Artificial intelligence (AI) and machine learning are among the hottest and most hyped areas in big data. From robotics to self-driving vehicles to DeepMind’s Alpha Go, in recent years the media has shown us a multitude of potential applications of AI to a broad range of topics and research. The health sector is no exception – already we’re seeing the beginnings of AI and machine learning approaches to big data in health, from the earliest stages of drug discovery through to treating patients in the clinic and large-scale analytics of patient data.
Machine learning has been playing a role in data analysis for decades. The origins of this go all the way back to the 1950s, with Alan Turing’s seminal work on early “thinking machines”, and the area has been evolving ever since. So what has changed in the last five years for us to see such acceleration in AI and machine learning?
Part of this is simply down to ever-increasing performances of computer processors (CPUs) and the growth of GPUs. Another factor is the explosion of accessible data across social and scientific fields.
One example of how access to large datasets supports machine learning is in the countless images that power Google and Facebook’s image recognition software. Without the billions of pictures we’ve shared of our furry pets, we would never have seen such quick evolution from basic image tools to machines that can spot a cat amongst other animals! These humble beginnings have grown to support applications in life sciences, benefitting the neural networks used for image analysis in research. For example, a number of pathology-related start-ups now offer AI-based image analysis that helps scientists with quicker detection and identification of issues.
Over the last 3-5 years, the development of accessible AI toolkits (e.g. Caffe, Theano, TensorFlow, Keras) has taken advantage of the improvements in computer processing and access to big data, bringing together the key factors to accelerate progress and open up all kinds of future potential.
So, what do we need to continue to realise the benefits of AI in health data?

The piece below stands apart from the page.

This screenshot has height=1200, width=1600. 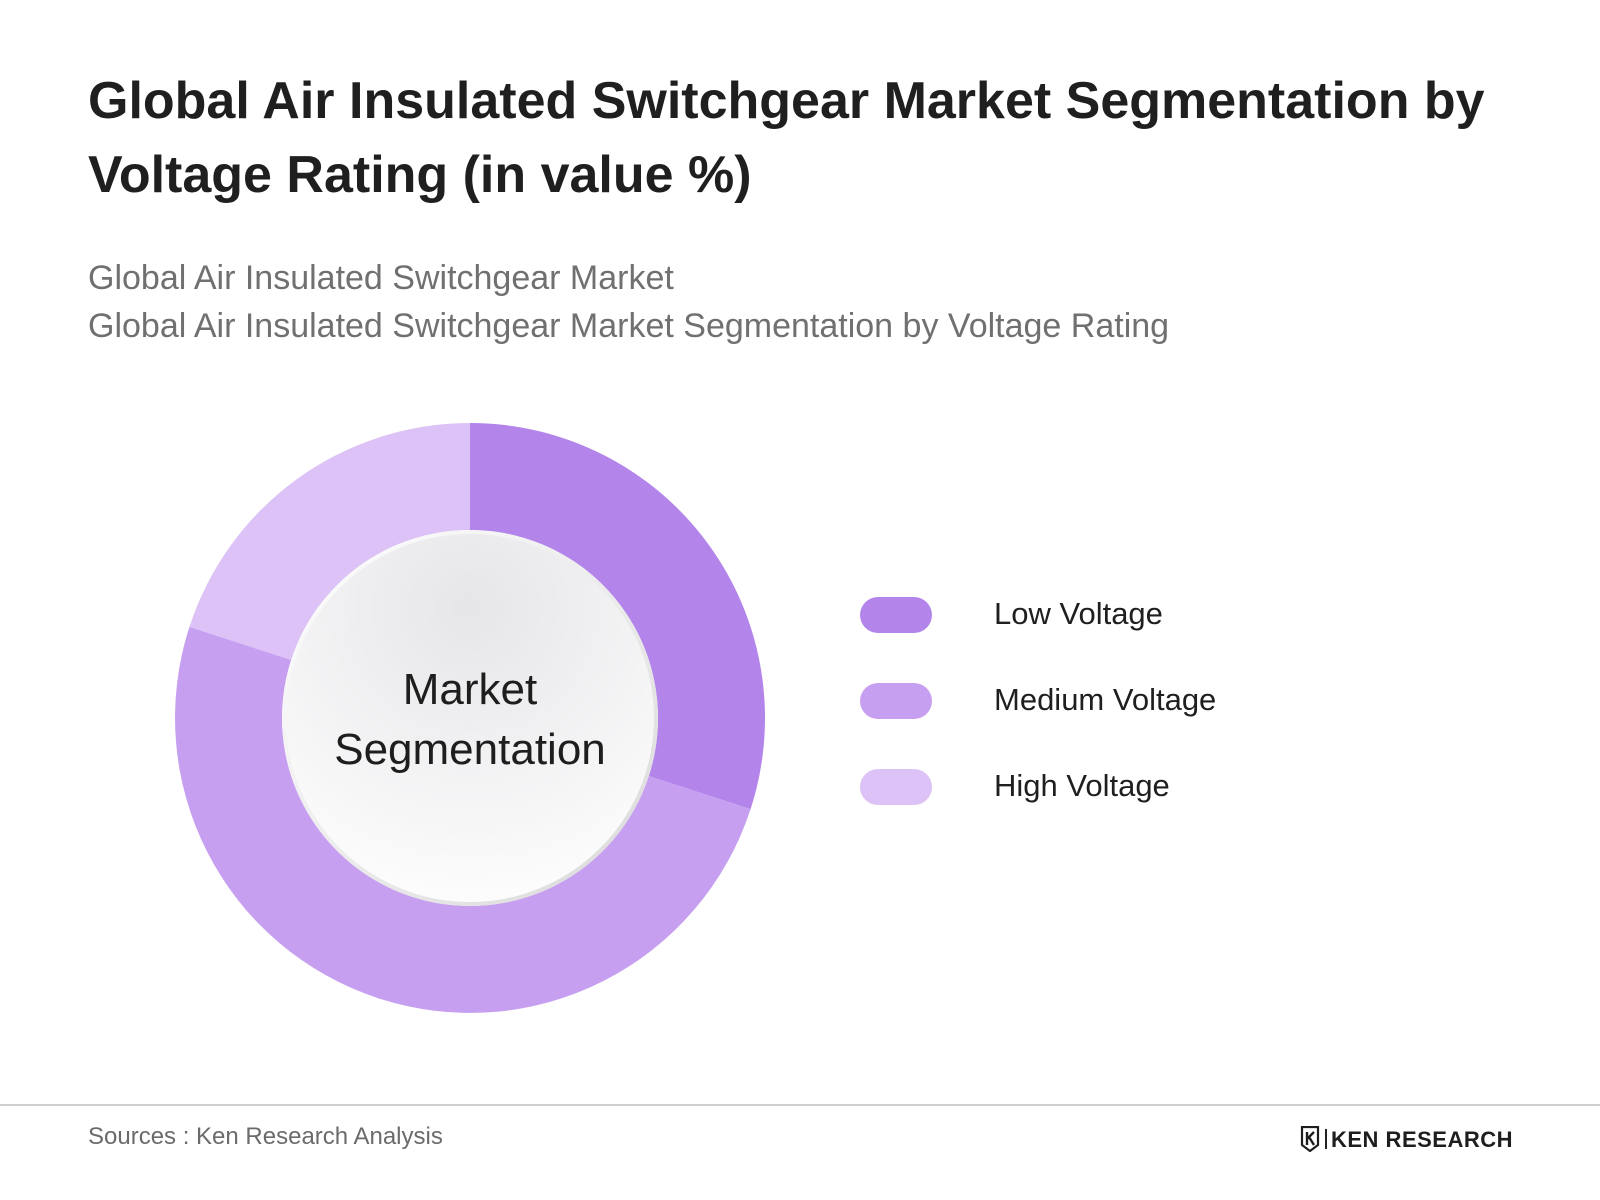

First of all, AI still requires data, and lots of it. More specifically it requires good quality data; a machine learning model is only as good as the data it is based on, and good data are necessary to build robust models that can deal with edge cases and complex problems.
As we’ve seen in our SC1 pilot project, perhaps the biggest challenge to bringing together large, good-quality datasets in health is data variety. Many areas of health deal with data that comes from different places, is generated by different technologies, and is stored in different formats and databases. To realise the benefits of big data in health, all of this data needs to be integrated and mapped together in a way that still maintains the provenance and special characteristics of the original data.
Secondly, we need a step change in awareness of the key skills needed both to build good quality models, but also to interpret their accuracy and utility. Various groups have already begun supporting greater awareness of AI applications in life sciences, and building up communities in this area – for example the Pistoia Alliance’s open community for AI projects.
AI is already having clear impacts in the drug discovery space. We are seeing enhancements to drug candidate Quantitative Structure Activity Relationship (QSAR) and prediction processes, and Open PHACTS is supporting the use of existing datasets for model building and analysis in this area. GlaxoSmithKline has recently signed a deal with Exscientia to explore the impact of AI-driven chemistry approaches in early drug target identification, and companies like BenevolentAI are taking this a step further, using AI to build an extensive pre-clinical and clinical pipeline of drug programmes.
Looking further ahead at broader potential impacts, the foundational infrastructure that Big Data Europe has created will be a great starting point for using AI to support wider analysis across different domains. We can imagine applications connecting environment and population health data to build better models and analysis of relationships between the two.
Perhaps there is room here for an AI Europe (AIE) initiative to build on these big data themes, and ensure that the benefits of Big Data Europe continue to grow beyond 2020.
Again though, the one common factor needed for success in AI approaches to health data will be the ability to tackle data variety and provide AI models with the high quality, well-integrated datasets they require. Big data approaches hold the key to unlocking value in health data, but tackling the data variety issue in this domain is where the real impact can be had.